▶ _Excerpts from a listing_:
····················
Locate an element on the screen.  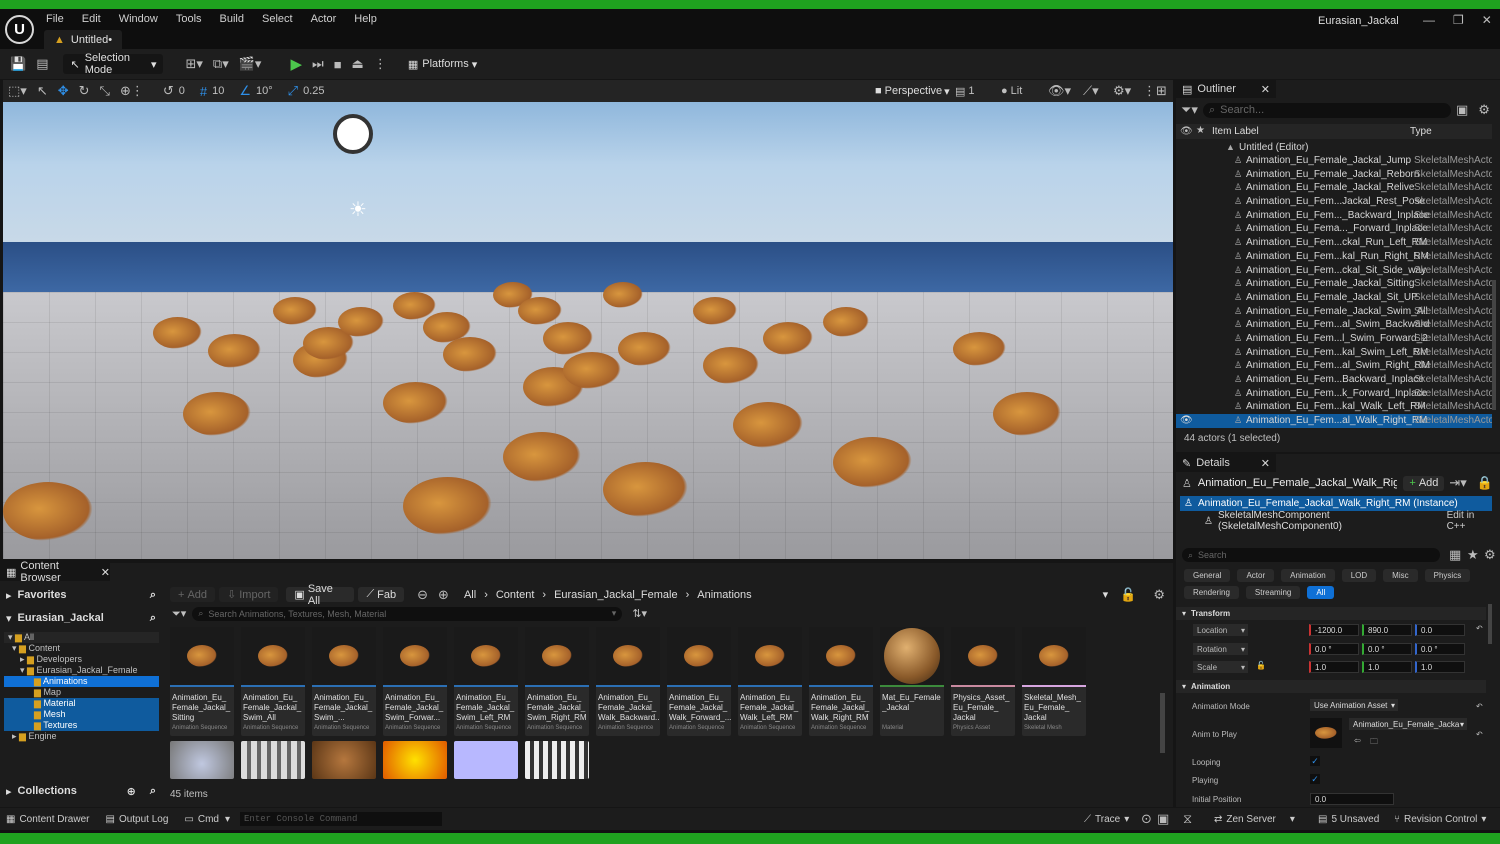
tree-all: ▾ ▆ All is located at coordinates (82, 638).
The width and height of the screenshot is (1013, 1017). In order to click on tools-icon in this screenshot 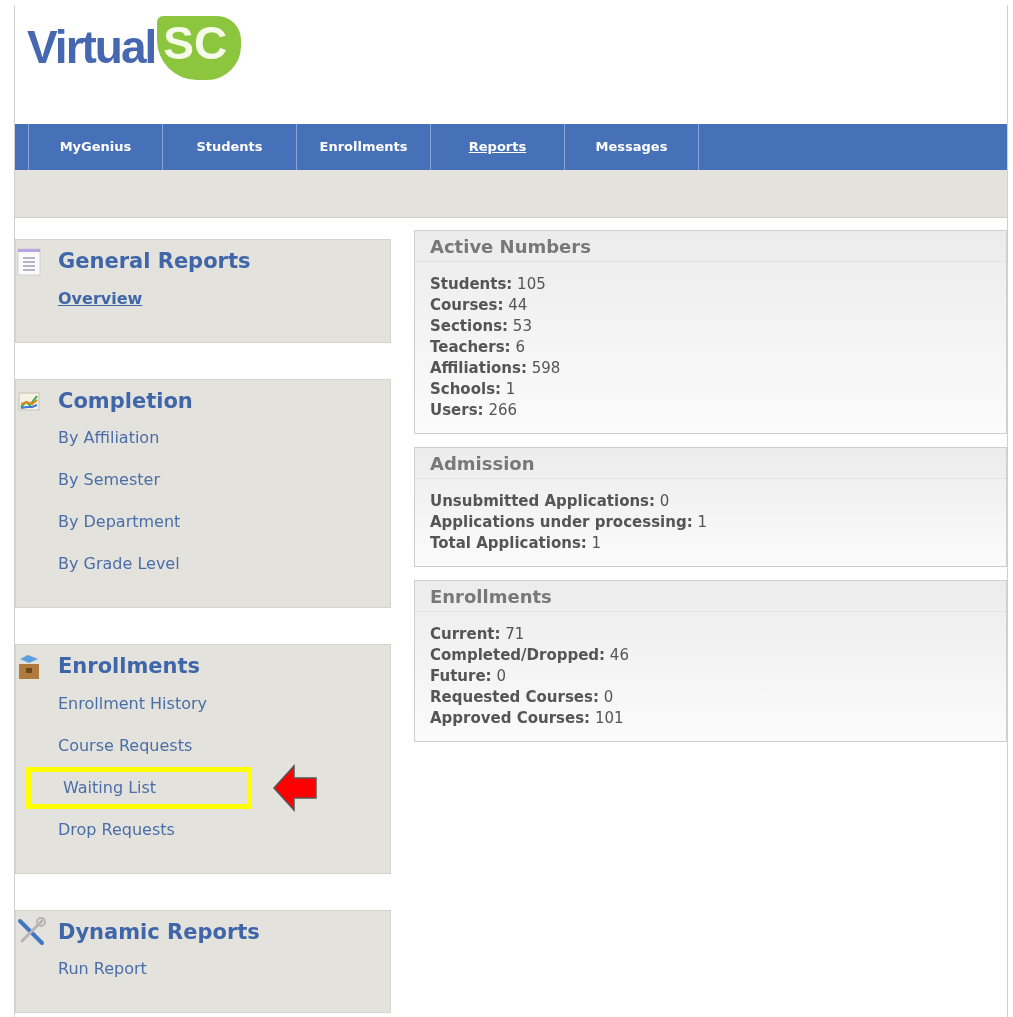, I will do `click(31, 932)`.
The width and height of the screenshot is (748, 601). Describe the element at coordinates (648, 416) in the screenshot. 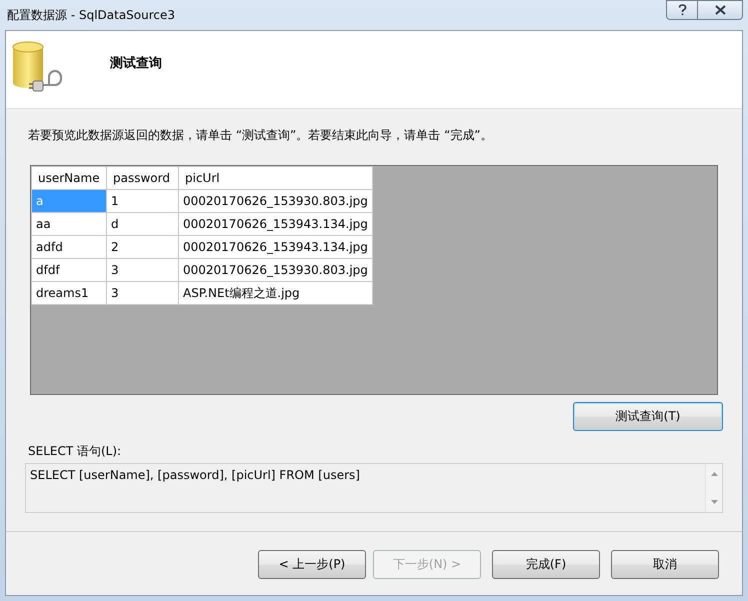

I see `test-query-button: 测试查询(T)` at that location.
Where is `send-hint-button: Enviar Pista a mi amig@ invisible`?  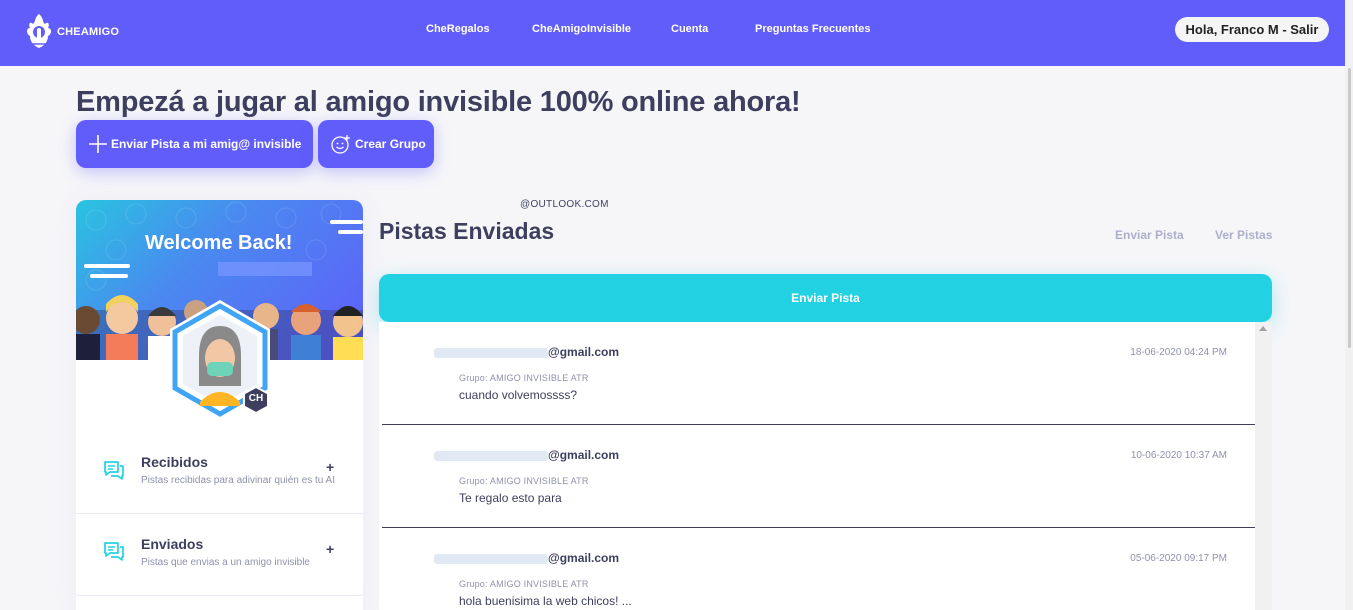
····················
▶ _Exercise description_: Format everything in the listing above from the line containing "The width and height of the screenshot is (748, 601)." down to the end of the listing as a Markdown table with the columns Row and Line, skipping blank lines. Leave the pictures out.

▶ _Your solution_:
| Row | Line |
|---|---|
| 1 | The width and height of the screenshot is (748, 601). Describe the element at coordinates (648, 416) in the screenshot.  |
| 2 | I see `test-query-button: 测试查询(T)` at that location. |
| 3 | Where is `send-hint-button: Enviar Pista a mi amig@ invisible`?   |